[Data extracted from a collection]
================

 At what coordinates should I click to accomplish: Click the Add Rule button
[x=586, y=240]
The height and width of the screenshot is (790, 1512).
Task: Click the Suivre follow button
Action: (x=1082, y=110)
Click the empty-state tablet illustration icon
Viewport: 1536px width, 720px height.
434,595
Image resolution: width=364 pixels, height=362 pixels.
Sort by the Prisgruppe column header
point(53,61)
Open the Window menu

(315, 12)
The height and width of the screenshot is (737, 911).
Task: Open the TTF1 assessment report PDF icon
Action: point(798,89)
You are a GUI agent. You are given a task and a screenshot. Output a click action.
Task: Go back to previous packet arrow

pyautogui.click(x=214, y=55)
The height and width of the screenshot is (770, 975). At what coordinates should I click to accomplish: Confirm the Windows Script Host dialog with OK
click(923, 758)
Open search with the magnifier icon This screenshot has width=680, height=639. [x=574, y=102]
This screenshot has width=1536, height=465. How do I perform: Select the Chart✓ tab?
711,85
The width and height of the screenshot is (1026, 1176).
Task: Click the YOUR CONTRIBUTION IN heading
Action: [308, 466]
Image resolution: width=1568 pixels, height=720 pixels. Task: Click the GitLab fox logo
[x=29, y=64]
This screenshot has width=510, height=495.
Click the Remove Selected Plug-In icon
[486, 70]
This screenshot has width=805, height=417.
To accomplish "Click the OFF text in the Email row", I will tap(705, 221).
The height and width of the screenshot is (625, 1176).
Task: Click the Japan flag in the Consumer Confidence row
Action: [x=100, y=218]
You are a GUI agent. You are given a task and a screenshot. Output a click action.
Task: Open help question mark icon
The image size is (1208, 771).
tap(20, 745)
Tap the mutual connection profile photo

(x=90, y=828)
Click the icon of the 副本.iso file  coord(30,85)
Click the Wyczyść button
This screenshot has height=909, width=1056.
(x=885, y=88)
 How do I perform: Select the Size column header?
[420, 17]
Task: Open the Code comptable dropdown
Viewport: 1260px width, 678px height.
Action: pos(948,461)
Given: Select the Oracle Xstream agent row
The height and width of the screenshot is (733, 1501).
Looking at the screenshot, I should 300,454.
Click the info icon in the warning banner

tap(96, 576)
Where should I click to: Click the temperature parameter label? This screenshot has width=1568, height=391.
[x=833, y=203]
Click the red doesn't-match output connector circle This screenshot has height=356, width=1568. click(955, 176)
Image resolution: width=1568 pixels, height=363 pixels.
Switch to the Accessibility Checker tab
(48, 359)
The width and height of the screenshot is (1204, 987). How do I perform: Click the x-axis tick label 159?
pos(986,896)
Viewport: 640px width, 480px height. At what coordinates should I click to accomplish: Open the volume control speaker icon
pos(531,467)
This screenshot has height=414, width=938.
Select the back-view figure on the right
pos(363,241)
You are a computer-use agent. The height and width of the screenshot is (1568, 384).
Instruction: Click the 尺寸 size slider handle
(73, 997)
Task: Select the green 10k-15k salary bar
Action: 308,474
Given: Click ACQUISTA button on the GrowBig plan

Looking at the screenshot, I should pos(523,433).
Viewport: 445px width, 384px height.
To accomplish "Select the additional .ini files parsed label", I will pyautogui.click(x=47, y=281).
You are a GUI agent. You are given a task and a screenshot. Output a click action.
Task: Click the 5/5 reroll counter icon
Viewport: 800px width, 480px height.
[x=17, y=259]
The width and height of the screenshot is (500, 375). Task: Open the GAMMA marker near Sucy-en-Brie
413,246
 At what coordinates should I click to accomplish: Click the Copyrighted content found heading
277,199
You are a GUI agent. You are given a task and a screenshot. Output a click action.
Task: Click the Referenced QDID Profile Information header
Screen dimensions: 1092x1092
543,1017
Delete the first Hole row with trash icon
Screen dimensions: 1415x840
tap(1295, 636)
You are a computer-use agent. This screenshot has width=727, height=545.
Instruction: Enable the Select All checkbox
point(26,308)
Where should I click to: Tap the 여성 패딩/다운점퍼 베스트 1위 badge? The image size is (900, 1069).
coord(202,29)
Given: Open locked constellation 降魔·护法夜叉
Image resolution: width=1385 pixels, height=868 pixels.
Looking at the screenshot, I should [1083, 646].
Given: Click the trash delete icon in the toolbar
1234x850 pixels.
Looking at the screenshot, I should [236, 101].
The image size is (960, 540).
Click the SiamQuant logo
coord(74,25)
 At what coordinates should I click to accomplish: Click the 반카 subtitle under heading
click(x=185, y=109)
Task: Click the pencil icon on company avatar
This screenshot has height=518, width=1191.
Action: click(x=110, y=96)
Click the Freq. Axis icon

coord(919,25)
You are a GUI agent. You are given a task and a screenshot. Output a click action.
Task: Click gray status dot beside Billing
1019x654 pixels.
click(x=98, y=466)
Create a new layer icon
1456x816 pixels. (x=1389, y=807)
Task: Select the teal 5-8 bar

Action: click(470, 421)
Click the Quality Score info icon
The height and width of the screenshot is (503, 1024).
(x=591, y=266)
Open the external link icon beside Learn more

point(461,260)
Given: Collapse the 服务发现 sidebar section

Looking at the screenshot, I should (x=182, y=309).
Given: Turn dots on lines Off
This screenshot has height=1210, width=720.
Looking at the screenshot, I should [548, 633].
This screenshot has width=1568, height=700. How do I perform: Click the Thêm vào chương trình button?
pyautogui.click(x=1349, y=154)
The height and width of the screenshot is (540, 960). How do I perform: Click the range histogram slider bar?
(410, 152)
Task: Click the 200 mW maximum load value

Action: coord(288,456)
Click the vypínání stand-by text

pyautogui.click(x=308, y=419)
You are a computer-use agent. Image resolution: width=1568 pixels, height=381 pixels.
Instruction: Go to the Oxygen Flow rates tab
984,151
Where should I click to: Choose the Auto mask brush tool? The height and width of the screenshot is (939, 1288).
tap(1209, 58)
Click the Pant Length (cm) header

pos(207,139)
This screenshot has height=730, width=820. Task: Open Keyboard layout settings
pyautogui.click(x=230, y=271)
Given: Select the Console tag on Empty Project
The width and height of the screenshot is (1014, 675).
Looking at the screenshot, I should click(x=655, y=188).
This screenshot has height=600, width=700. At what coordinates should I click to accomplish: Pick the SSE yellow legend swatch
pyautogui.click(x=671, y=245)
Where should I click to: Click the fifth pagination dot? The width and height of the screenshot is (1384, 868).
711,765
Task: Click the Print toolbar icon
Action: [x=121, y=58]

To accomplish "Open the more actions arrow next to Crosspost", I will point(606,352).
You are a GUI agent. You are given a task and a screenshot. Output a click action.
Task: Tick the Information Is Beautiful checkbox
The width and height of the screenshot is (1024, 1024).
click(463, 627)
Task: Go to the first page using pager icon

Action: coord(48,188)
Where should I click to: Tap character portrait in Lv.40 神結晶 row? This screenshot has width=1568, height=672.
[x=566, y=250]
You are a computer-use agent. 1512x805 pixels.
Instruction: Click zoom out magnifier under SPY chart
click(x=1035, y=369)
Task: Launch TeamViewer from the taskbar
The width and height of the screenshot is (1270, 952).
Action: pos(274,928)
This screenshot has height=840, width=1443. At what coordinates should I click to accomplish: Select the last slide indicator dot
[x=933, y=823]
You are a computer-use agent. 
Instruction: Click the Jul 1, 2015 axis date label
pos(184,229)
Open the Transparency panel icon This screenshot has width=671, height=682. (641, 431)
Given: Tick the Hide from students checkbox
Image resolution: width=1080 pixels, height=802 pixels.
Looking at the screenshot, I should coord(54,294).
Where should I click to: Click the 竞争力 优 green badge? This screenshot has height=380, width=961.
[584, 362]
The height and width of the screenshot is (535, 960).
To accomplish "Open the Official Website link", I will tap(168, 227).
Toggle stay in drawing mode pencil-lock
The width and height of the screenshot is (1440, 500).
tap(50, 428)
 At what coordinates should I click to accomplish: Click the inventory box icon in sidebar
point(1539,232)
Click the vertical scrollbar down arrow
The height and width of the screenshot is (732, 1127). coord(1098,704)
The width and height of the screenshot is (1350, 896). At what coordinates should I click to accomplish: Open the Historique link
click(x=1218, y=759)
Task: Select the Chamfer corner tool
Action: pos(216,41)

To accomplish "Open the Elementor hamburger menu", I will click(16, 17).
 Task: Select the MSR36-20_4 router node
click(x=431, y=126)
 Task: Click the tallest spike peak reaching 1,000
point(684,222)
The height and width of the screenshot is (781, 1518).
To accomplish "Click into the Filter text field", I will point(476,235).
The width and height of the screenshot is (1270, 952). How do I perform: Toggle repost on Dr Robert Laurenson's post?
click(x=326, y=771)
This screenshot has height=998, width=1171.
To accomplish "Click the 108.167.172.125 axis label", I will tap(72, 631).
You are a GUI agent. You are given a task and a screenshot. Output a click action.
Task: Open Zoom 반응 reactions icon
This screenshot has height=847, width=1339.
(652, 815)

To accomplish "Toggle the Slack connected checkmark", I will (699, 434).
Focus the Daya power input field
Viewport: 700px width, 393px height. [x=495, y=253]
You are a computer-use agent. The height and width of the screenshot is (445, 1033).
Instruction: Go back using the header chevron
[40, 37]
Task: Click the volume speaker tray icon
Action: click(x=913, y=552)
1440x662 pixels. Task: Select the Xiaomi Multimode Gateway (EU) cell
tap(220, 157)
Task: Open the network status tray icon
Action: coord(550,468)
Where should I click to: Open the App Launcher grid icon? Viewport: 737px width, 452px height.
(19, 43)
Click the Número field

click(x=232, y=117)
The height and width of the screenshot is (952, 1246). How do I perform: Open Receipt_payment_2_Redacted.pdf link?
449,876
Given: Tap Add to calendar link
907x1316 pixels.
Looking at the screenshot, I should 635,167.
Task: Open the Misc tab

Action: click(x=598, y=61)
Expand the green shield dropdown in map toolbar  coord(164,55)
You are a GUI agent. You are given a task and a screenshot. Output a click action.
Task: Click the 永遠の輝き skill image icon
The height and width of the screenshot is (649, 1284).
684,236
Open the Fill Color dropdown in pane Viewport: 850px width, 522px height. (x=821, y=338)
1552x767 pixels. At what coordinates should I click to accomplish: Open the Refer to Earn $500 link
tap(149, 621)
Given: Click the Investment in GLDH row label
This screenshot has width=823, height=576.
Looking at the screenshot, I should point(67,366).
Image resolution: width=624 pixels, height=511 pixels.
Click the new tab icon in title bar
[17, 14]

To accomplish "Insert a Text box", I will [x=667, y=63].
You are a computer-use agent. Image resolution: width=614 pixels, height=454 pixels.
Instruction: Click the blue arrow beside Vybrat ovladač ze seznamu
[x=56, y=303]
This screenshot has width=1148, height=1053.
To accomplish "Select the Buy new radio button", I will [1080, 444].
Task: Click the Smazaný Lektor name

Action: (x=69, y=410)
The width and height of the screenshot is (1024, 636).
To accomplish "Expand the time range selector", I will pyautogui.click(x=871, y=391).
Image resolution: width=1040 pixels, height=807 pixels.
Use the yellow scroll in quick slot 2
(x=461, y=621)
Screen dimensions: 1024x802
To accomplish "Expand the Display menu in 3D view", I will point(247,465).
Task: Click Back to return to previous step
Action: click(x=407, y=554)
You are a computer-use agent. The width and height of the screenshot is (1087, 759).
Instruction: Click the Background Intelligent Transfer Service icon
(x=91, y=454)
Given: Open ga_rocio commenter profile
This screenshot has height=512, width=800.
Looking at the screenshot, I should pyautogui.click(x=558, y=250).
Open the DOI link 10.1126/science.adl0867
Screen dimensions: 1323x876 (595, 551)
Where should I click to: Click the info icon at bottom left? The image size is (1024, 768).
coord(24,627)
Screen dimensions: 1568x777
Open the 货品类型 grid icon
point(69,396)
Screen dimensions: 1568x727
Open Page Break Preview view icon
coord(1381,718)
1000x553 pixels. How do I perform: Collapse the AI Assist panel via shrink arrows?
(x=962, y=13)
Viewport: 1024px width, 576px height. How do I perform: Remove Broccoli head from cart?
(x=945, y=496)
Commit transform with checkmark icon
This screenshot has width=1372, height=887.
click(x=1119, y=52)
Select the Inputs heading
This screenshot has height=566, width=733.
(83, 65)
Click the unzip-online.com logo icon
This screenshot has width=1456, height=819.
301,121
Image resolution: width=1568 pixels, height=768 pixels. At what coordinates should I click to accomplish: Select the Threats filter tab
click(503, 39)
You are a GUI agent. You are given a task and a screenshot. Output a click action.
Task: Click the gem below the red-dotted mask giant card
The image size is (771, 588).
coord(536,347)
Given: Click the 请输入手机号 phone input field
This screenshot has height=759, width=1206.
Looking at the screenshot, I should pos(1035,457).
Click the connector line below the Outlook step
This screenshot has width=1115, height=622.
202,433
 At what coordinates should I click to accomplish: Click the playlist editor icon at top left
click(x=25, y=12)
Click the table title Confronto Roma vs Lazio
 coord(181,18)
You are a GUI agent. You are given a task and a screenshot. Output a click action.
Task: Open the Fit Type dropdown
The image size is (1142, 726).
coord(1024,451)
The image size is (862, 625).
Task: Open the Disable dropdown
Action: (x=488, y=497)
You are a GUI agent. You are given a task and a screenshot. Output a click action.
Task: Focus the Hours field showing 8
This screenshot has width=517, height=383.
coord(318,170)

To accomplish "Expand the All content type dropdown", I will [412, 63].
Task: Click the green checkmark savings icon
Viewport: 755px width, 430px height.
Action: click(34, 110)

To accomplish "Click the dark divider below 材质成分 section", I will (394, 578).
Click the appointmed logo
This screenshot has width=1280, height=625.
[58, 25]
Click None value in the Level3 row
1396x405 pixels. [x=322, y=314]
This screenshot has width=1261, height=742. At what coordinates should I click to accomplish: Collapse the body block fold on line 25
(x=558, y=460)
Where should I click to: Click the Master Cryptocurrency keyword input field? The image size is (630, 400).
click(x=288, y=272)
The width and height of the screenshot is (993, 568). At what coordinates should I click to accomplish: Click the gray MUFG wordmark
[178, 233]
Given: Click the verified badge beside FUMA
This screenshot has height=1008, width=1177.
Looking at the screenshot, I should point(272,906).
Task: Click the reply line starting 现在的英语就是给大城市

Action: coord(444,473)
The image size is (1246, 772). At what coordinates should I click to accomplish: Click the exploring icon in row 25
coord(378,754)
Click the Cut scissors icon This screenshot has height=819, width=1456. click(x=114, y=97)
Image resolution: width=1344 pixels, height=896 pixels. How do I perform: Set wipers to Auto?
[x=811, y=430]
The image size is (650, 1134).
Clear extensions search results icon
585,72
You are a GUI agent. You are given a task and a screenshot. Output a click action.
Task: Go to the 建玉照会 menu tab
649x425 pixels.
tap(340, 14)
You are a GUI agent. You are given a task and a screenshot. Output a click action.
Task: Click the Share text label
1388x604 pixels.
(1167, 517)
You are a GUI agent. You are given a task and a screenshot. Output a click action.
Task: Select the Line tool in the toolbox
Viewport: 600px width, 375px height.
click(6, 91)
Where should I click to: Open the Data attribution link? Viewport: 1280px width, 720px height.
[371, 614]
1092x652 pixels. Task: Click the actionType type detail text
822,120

================

Activity ▸ Of all the entries above, repeat only the lines from the line that has "Click the new tab icon in title bar" to the line that has "You are a computer-use agent. Image resolution: width=614", both lines included, exactly.

Solution to the exercise ▸
Click the new tab icon in title bar
[17, 14]

To accomplish "Insert a Text box", I will [x=667, y=63].
You are a computer-use agent. Image resolution: width=614 pixels, height=454 pixels.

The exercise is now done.